Nutrient sensing and exosome release are closely related processes, considering the significant overlap in the molecular machinery used in exocytosis and exosome trafficking. The absence of glucose generates stress signals, leading to a convergence of the GLUT trafficking pathway and the exosome secretion pathway. Outlining several interconnected molecular mechanisms involved in multivesicular body biology, it is also proposed that glucose uptake from the endothelium to cardiomyocytes could be regulated, at least in part, by short range exosome communication. As a consequence, exosomes represent potential biomarkers and they might also represent therapeutic targets or agents that could reverse the impaired insulin signaling observed in DCM [45].

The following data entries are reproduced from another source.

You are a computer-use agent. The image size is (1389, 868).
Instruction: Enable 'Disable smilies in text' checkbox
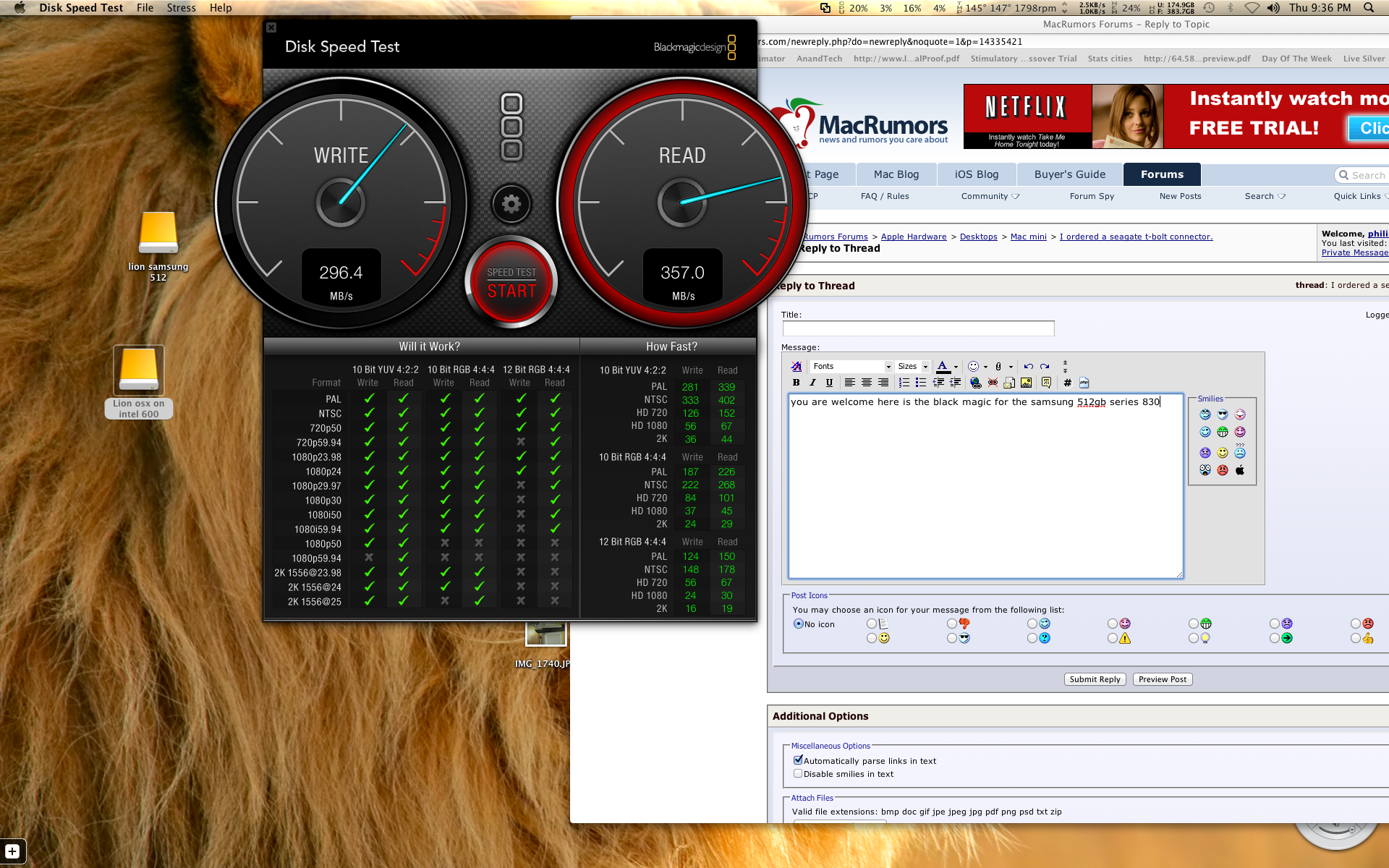point(798,773)
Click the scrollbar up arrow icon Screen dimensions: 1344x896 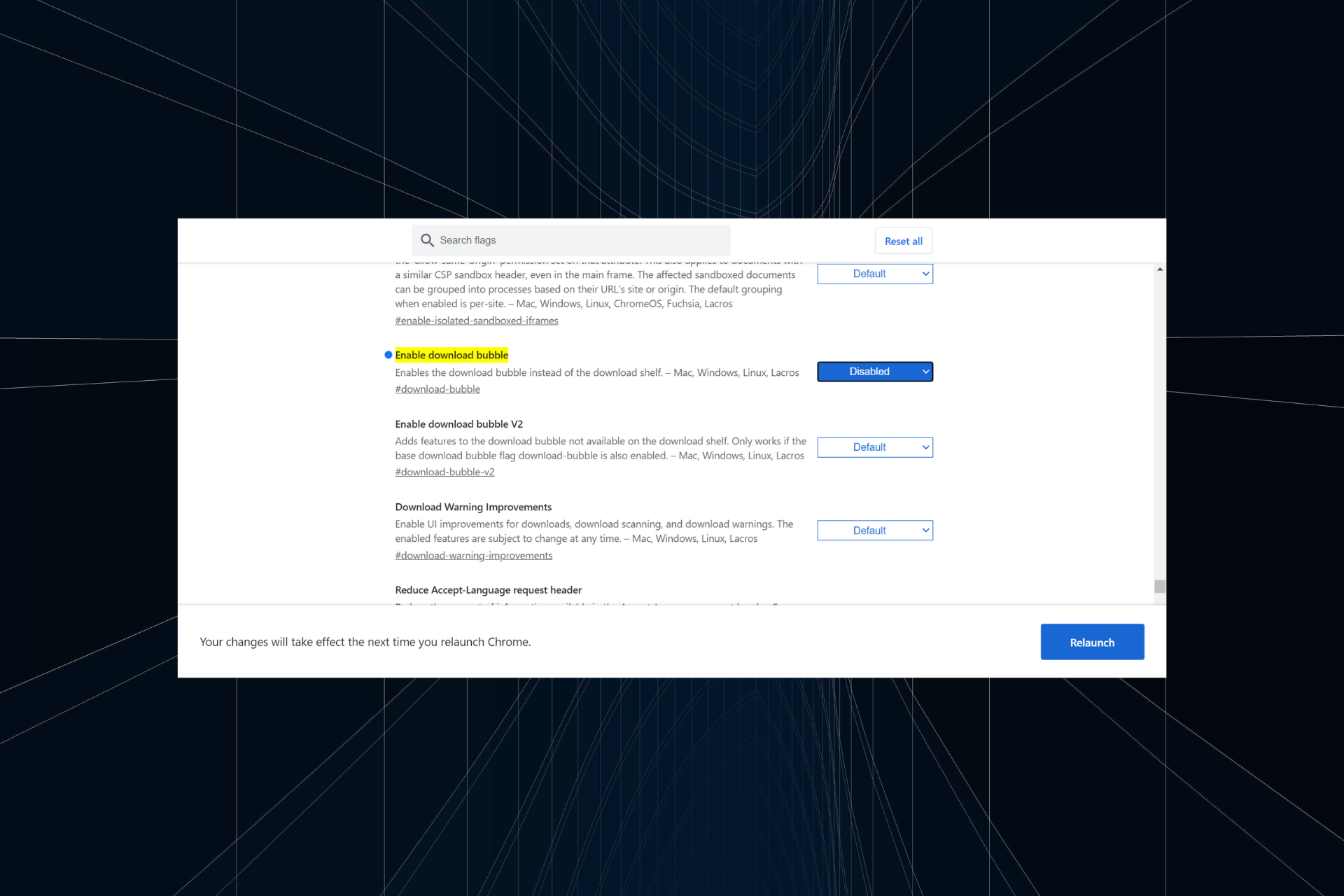pos(1160,268)

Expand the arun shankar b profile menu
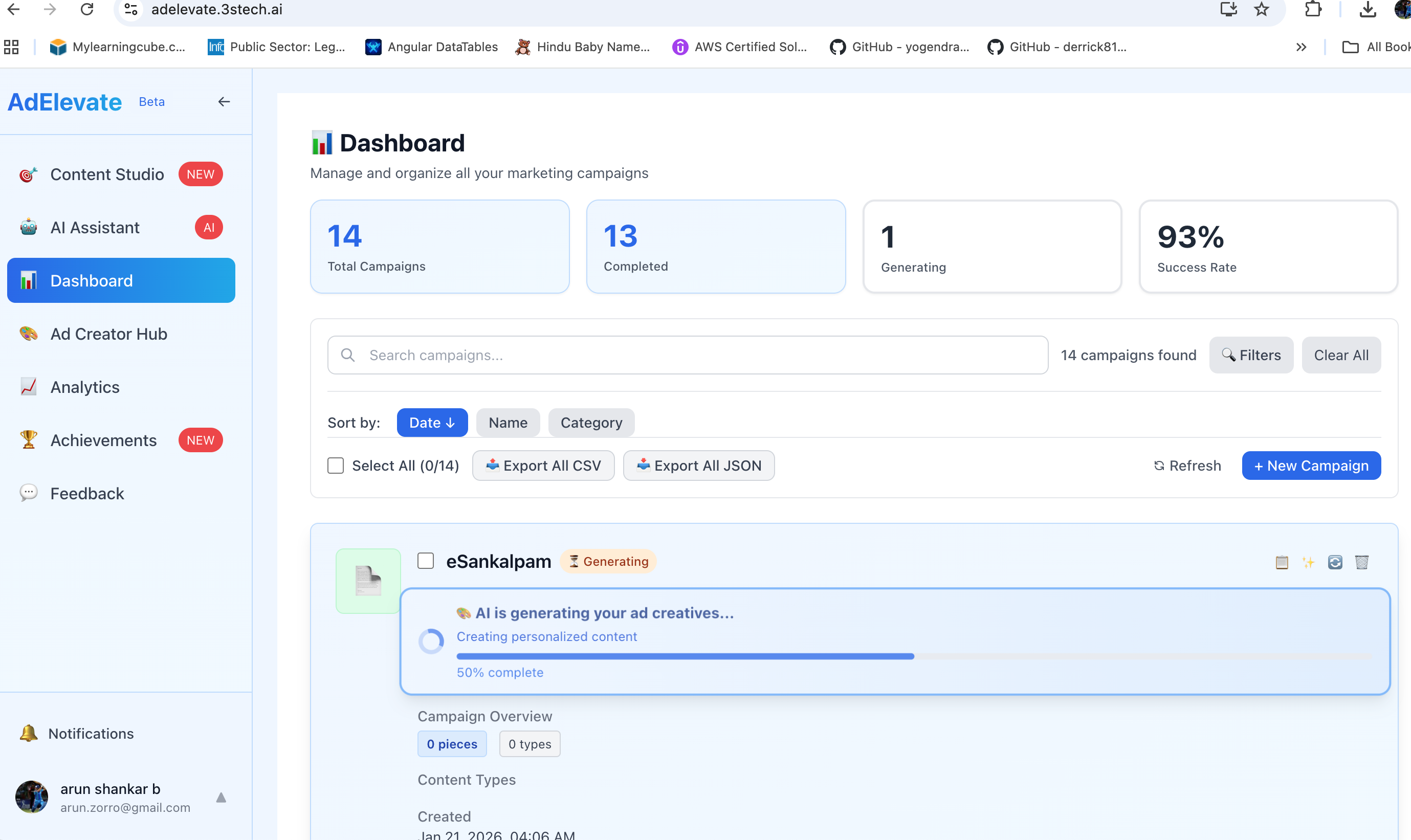coord(221,798)
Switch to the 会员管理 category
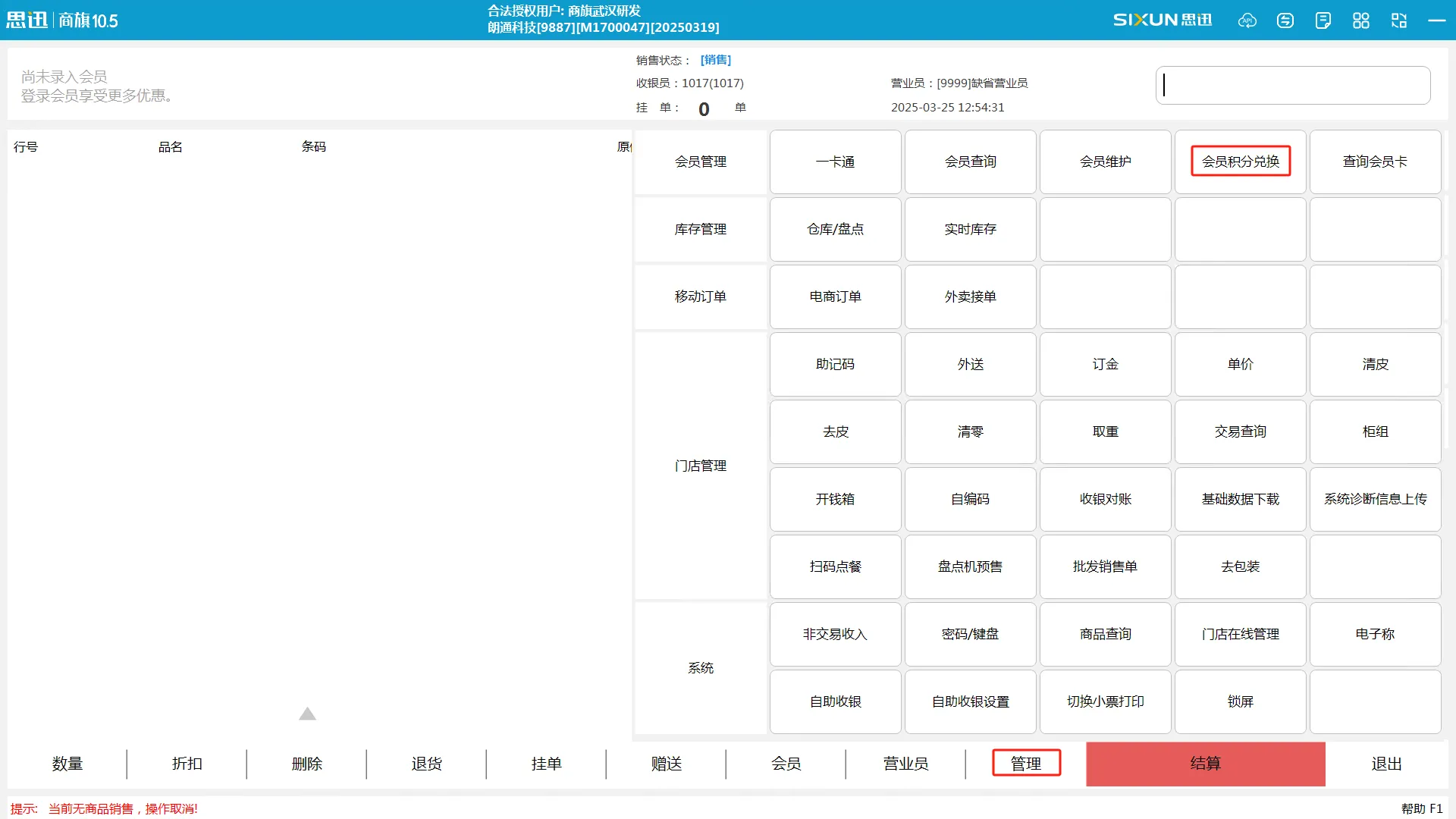 pos(700,162)
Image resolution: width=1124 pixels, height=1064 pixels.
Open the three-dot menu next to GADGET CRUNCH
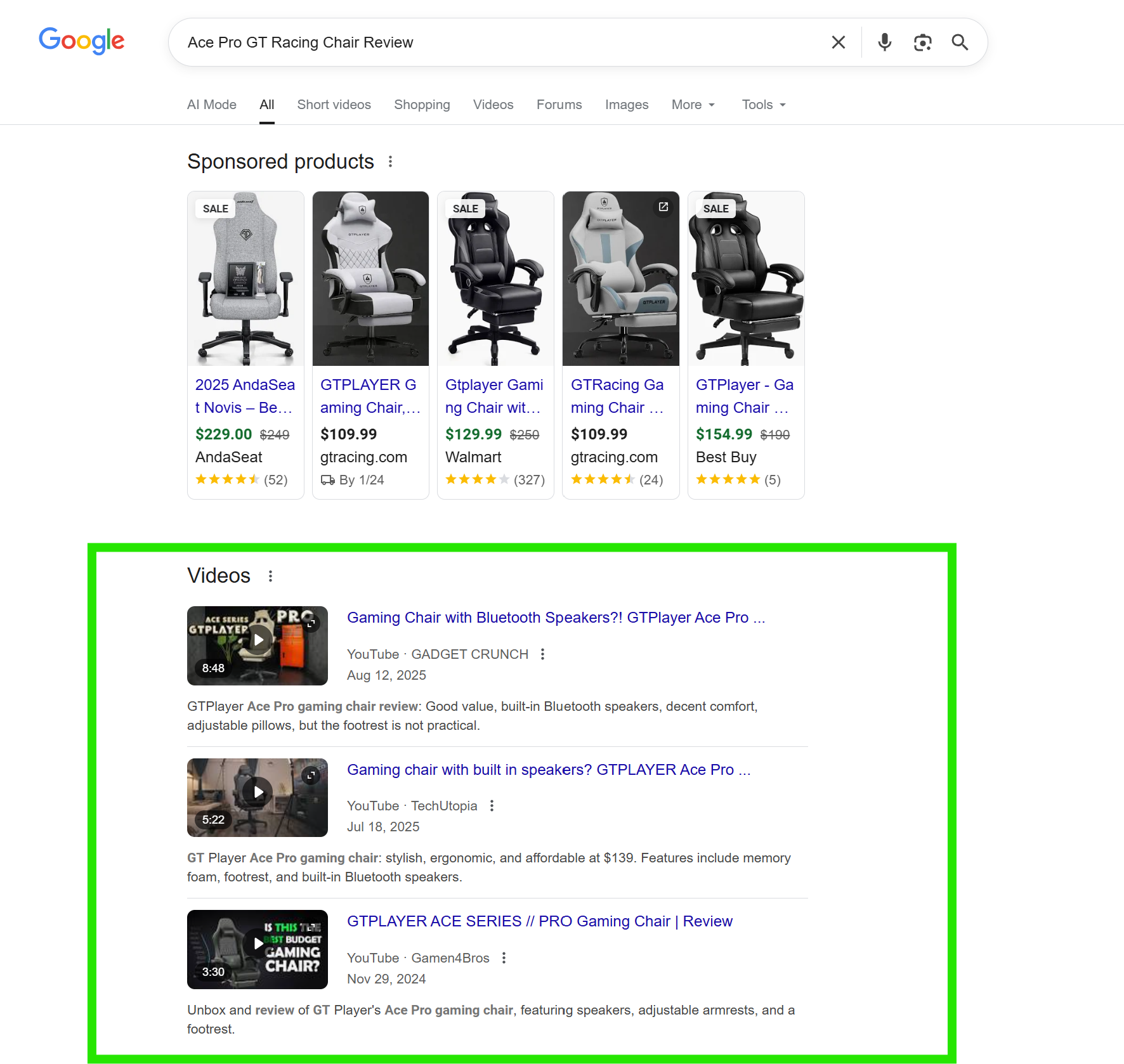(543, 654)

5.3. Mimetic Peptides Targeting Calcium Channels
There is intense experimental research on potential therapeutic approaches of DCM, and considering the essential role of intracellular calcium imbalance in contractile dysfunction, mimetic peptides (MP) targeting L-type calcium channels (LTCCs) have been tested. Therefore it has been proved on experimental model that the LTCC Cavβ2 chaperone regulates Ca2+ channel density at plasma membrane level, therefore correcting LTCC life cycle alterations and promoting proper contractility. The conformational change in Cavβ2 is Akt phosphorylation-dependent; consequently to calcium influx, a complex intracellular pathway is generated, including the reduction of Cavα1.2 retrograde trafficking and protein degradation through prevention of dynamin-mediated LTCC endocytosis, promoting Cavβ2 anterograde trafficking and further Cavα2 transcription. This type of proposed MP is a positive Ca2+ modulator, which also means that it increases arrhythmogenesis risk. Therefore, further studies addressing pharmacokinetic analysis are required; since supraphysiological levels of Cavα1.2 and Cavβ2 exert detrimental effects regarding myocyte function, effects which are beyond the linear correlation between Cavα1.2 and Cavβ2 are highlighted by preliminary data [47]. Moreover, several tissue-specific elements should be tackled; since Cavβ2 has a broad tissue distribution, not being limited to cardiac tissue, thus possibly generating several issues, difficulty which might be overcome by using functionalized nanoparticles [47, 48] allow specific cardiac delivery.
6. Conclusions
It is important to achieve an early diagnosis of DCM in asymptomatic diabetic patients in order to prevent the development of irreversible morphological changes, such as fibrosis, leading to impaired contractility. As a current practice, myocardial performance index can be used to assess subclinical damage of systolic and diastolic LV function. Even when echocardiography reveals no changes in cardiac function, DCM should not be excluded and further investigations are to be performed. Since MRI and other advanced imaging techniques do not have a cost-effectiveness benefit and have not been yet validated as reliable methods for this purpose, there is novel biomarker of increased interest to identify early signs of cardiac functional alterations. In this context, miRNA might represent a valuable instrument, colligated with MMPs and PIIINP levels in order to achieve landmarks of the metabolic and functional cardiac status. As for therapeutic and prognostic values, exosomes show a promising role, but further thoroughness must be achieved for understanding their place in the convergence of various pathways.
Conflicts of Interest
The authors declare that there are no conflicts of interest regarding the publication of this paper.